When running a company, it is imperative to understand every reason for outgoing revenue and to try and find methods to reduce these so that the bottom line does not suffer. One such area that can sometimes take people by surprise is all the hidden costs associated with purchasing stock. They are not so much hidden as simply overlooked. Let us consider at what these are.
Of course, there is the purchase price of an item which is the amount of money the vendors are requiring to be paid for it. This is self-explanatory and there is usually no hidden cost associated with it, bar any GST owing which may not have been factored into the cost price.

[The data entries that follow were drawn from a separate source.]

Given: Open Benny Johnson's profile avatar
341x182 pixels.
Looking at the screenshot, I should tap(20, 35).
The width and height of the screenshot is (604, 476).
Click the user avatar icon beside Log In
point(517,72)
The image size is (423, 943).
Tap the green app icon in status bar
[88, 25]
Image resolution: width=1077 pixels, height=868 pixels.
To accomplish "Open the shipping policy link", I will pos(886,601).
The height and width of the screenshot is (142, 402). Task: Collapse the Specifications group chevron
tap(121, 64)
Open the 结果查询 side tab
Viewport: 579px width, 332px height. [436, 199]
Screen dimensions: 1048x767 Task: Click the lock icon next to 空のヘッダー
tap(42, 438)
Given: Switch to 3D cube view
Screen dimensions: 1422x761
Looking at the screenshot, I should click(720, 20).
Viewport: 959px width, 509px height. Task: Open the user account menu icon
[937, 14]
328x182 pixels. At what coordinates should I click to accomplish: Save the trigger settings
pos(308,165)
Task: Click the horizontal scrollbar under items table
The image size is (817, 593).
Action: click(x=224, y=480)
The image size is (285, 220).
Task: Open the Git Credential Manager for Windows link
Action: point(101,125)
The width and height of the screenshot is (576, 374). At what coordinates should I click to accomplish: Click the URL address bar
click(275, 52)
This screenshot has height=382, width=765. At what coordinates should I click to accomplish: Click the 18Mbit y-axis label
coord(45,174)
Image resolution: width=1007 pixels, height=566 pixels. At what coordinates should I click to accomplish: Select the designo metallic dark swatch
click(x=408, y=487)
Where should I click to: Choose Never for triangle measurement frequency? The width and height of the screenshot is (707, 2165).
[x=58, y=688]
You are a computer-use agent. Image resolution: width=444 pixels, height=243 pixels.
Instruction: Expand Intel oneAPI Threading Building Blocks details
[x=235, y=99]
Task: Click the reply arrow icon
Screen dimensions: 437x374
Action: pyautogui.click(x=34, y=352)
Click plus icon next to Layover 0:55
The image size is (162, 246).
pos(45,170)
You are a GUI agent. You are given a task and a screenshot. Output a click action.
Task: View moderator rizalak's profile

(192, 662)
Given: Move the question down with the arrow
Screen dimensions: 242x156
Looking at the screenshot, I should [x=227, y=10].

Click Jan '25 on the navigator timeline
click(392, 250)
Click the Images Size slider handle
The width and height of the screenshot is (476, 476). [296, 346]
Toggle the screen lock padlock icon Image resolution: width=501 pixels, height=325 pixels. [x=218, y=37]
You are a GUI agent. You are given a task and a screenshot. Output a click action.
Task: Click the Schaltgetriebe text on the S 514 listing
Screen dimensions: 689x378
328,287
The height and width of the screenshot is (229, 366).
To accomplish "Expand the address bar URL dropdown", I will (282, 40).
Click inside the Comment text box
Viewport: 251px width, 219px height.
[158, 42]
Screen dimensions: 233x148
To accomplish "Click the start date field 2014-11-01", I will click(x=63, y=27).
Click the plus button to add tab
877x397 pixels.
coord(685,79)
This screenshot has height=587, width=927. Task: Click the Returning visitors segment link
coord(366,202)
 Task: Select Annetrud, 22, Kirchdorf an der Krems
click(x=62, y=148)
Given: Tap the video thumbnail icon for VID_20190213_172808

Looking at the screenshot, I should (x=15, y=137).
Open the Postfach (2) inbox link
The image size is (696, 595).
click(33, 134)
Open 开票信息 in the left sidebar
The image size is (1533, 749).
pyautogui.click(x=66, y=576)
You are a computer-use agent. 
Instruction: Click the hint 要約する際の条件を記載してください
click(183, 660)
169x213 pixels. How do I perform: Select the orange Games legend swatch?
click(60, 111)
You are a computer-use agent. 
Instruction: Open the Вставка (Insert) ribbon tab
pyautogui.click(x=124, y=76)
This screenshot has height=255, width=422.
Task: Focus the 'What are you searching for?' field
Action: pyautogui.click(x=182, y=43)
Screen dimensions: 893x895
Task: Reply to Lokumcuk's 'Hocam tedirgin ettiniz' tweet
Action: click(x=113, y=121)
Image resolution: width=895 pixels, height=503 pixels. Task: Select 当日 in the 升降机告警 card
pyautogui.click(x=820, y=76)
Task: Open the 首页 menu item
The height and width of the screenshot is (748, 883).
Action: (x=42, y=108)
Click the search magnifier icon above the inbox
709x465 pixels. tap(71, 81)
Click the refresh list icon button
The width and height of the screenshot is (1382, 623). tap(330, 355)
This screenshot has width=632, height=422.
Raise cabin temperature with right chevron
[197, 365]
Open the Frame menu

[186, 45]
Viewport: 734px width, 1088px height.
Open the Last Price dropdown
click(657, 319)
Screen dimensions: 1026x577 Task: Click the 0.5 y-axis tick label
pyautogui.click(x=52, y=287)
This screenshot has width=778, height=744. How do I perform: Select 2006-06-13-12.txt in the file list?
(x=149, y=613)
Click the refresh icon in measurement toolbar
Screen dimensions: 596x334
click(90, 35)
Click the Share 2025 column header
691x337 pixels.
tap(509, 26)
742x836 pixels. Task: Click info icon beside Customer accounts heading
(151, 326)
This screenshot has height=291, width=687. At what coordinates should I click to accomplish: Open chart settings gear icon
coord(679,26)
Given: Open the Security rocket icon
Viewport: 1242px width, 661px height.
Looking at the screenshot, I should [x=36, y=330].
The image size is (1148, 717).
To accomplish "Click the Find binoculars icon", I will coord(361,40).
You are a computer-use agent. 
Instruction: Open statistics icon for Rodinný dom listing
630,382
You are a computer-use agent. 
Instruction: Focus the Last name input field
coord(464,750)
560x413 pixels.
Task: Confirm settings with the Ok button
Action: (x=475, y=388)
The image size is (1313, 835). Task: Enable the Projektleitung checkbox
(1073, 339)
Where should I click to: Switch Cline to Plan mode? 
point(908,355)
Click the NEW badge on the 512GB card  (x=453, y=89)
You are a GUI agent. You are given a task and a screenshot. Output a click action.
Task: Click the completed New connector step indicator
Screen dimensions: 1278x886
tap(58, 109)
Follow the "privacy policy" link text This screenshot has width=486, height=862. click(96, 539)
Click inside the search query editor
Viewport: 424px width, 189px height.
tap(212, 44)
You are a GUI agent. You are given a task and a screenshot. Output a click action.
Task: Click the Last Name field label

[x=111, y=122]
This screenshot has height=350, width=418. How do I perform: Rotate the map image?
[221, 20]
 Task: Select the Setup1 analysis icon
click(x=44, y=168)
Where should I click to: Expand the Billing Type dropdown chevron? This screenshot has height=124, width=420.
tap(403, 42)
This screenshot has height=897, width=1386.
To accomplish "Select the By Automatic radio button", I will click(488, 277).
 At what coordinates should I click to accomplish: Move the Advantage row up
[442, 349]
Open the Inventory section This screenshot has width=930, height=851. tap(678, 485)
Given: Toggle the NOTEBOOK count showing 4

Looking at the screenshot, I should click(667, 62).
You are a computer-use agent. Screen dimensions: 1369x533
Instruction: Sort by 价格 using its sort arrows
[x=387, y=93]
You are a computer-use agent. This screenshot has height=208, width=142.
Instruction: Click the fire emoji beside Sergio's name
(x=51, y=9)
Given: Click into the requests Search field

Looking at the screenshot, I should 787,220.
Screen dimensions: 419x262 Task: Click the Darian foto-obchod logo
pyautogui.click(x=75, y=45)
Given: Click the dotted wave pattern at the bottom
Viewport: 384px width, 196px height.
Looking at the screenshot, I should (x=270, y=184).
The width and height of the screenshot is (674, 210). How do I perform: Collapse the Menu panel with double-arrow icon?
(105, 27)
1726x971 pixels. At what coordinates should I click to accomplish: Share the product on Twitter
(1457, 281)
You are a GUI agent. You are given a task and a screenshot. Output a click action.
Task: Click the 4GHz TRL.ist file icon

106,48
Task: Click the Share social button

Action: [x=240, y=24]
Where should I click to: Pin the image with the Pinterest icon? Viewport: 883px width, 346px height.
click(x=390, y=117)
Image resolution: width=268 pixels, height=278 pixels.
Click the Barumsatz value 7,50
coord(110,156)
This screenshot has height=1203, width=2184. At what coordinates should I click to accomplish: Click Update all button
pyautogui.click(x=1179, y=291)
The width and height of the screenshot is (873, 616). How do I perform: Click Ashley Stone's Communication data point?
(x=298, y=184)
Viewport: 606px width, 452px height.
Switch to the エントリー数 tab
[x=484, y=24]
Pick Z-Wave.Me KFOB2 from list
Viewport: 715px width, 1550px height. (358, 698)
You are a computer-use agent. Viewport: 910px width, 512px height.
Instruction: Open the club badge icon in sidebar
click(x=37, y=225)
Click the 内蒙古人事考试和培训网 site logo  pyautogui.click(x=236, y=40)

To arrive at the point of ordering an item, there is often a huge amount of behind-the-scenes work required. These are administrative costs (in time) to source the ideal vendor with the required product, formulate purchase orders and place the order. However, with big ticket items, there can often be several steps in the process which involve formulating a purchase plan (including obtaining and collating vendor quotes), presenting it to the whole Board of Directors to decide on the best vendor and then possibly getting signatures from key employees such as managers. Only then may an order be placed which, as you can appreciate, is quite a lengthy process. And as the saying goes, ‘time is money’.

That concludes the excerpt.